Sembra un paradosso in tempi di crisi mondiale, ma uno dei problemi da affrontare a livello globale è lo spreco di cibo. Su tale argomento la Fao ha stilato “Toolkit: Reducing the Food Wastage Footprint” un decalogo che pone l’accento sui passi da compiere lungo tutta la filiera del cibo, dalla produzione alla distribuzione, al fine di ridurre il più possibile questo fenomeno che spesso viene associato solamente alle fasi finali del ciclo.
Già al momento del raccolto infatti, un errato tempismo, attrezzature inadeguate e le cattive condizioni metereologiche possono causare delle perdite. L’assenza di idonee infrastrutture per trasporto e immagazzinamento, soprattutto nelle zone con climi caldi, comportano poi gravi danni per il cibo.
Per evitare ciò - sottolinea la FAO - sono necessari investimenti sia a livello privato che pubblico che possono portare grandi risparmi. Nelle Filippine, ad esempio, l’uso di sacchi di qualità migliore ha ridotto del 15% le perdite di riso mentre in Africa occidentale, grazie agli essiccatori solari, è stata migliorata la conservazione di frutta e tuberi. Un aspetto su cui investire è poi la formazione del personale attivo nell’agricoltura. Grazie alla creazione di cooperative o associazioni professionali si ottiene infatti una diffusione della conoscenza del mercato da parte degli agricoltori che assicura una pianificazione più efficiente, un'economia di scala e una migliore commercializzazione dei prodotti.
Nella vendita al dettaglio, una maggiore sensibilità ambientale e una riduzione degli sprechi si avrebbero dal ridurre le quantità di cibo esposto o dal non scartare i cibi per ragioni “estetiche” o per una scadenza ravvicinata. A riguardo, evidenzia la FAO, , un altro fattore negativo è rappresentato dalla confusione tra le etichette "da vendere entro" e "meglio prima di questa data" e da legislazioni troppo rigide in materia.
Per quanto concerne gli scarti andrebbero agevolati i “mercati paralleli” delle merci ancora utilizzabili, come ad esempio, quelli a favore dei bisognosi, scelta che, però, al momento, rappresenta una parte ancora assai marginale poiché molti rivenditori preferiscono gettare il cibo in discarica. Tra le motivazioni elevata è la paura di possibili azioni legali per eventuali intossicazioni alimentari.

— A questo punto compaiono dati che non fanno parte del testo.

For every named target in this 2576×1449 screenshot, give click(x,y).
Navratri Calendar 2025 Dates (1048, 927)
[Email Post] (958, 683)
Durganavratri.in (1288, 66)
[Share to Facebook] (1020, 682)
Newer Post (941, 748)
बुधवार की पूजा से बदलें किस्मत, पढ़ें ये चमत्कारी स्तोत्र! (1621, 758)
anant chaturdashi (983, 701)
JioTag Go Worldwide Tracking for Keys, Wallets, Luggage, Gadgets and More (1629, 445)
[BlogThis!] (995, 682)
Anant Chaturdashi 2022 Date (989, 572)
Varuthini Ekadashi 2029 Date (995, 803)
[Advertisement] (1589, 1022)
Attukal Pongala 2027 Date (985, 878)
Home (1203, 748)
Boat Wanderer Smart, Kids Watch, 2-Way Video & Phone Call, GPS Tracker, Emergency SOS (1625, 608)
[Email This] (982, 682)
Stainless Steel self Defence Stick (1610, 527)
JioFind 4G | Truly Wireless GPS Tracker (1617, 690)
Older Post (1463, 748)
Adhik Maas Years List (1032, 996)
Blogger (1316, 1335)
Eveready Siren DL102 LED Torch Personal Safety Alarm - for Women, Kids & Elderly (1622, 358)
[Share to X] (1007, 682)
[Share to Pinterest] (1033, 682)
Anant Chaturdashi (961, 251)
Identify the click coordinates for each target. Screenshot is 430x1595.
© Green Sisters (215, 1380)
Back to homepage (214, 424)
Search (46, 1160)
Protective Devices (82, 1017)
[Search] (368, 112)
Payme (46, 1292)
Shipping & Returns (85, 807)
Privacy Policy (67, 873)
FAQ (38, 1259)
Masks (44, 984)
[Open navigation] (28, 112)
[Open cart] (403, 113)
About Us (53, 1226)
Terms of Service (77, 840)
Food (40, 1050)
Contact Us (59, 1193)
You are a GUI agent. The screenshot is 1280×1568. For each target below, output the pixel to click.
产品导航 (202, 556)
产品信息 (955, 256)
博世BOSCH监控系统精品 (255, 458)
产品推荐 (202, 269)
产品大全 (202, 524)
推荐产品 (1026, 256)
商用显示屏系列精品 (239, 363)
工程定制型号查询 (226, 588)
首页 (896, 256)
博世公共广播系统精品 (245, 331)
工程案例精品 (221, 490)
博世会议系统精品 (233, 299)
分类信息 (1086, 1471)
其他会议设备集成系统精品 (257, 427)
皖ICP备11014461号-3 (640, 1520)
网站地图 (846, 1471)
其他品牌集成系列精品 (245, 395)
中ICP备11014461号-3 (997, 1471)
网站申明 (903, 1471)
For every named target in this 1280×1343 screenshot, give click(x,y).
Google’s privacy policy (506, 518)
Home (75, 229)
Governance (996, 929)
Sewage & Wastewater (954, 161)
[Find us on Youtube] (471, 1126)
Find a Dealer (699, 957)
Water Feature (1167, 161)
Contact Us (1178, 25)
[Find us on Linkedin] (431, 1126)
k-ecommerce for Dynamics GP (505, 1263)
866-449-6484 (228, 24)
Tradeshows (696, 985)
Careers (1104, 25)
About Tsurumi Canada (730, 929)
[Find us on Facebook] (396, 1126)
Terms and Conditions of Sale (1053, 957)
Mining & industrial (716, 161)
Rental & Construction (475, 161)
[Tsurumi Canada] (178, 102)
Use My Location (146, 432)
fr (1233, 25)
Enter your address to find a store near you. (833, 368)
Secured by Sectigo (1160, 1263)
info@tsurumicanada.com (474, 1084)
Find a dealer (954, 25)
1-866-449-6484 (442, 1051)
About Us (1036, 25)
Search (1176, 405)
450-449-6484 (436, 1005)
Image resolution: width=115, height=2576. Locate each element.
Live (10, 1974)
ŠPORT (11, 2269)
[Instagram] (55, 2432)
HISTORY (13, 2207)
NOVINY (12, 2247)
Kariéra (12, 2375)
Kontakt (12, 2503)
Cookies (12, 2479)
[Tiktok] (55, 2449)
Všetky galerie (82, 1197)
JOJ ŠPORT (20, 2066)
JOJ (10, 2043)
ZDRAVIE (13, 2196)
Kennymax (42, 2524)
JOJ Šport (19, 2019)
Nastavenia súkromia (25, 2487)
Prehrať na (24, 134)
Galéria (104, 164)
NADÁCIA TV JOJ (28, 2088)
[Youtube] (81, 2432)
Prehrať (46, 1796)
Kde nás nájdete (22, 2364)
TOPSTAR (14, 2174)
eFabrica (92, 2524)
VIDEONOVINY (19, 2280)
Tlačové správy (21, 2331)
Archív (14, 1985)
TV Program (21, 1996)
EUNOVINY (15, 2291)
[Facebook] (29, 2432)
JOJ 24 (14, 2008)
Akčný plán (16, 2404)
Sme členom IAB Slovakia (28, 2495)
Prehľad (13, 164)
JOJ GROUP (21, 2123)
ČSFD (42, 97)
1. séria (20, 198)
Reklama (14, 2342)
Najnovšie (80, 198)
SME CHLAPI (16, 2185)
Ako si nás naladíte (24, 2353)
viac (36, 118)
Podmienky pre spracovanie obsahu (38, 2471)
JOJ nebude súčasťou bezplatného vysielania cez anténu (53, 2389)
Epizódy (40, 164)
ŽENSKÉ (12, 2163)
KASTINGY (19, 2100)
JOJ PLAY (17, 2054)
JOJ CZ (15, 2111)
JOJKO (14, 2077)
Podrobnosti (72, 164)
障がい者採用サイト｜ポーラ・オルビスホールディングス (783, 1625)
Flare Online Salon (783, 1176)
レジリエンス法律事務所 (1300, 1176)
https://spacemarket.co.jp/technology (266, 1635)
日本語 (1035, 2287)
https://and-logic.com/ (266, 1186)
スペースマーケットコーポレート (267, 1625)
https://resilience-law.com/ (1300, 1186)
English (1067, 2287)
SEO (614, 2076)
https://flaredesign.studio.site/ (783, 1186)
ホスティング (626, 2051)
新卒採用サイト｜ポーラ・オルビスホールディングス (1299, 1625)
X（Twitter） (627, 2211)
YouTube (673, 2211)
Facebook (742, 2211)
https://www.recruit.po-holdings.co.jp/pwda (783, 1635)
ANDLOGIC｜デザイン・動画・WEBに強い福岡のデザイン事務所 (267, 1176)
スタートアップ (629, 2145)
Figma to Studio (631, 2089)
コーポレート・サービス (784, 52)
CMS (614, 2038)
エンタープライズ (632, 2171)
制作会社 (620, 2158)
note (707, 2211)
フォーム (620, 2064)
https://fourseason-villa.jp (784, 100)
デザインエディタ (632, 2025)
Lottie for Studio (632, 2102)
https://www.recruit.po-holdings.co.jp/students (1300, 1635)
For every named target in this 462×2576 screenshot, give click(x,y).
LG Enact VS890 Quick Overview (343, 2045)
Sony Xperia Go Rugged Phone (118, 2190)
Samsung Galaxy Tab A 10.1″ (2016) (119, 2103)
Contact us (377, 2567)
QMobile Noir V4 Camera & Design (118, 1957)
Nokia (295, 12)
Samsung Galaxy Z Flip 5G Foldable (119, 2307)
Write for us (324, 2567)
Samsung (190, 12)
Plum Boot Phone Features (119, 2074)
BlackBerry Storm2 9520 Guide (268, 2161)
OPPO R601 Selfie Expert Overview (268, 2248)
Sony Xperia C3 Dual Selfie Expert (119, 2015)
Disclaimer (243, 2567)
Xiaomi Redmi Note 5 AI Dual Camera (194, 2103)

Nella fase della distribuzione e più in generale l’uso finale del cibo, imprese e famiglie dovrebbero analizzare i propri sprechi, individuarne le ragioni e adottare quindi i mezzi idonei alla soluzione, o almeno alla riduzione, del problema. Proprio per risolvere questo problema - sottolinea positivamente l’organizzazione internazionale - alcuni governi hanno introdotto norme volte a proteggere i donatori alimentari nel caso di cibi avariati ceduti gratuitamente in buona fede.
Infine, tutto ciò che non può essere recuperato, dovrebbe essere differenziato. Un corretto riciclo dei rifiuti può infatti evitare la dispersione del cibo nelle discariche e le conseguenti emissioni di metano – una delle principali fonti di gas serra provenienti dal settore dei rifiuti –trasformando il cibo in biogas e in compost: ogni anno grazie al compostaggio domestico si può “salvare” dalle discariche 150 kg di rifiuti alimentari per famiglia.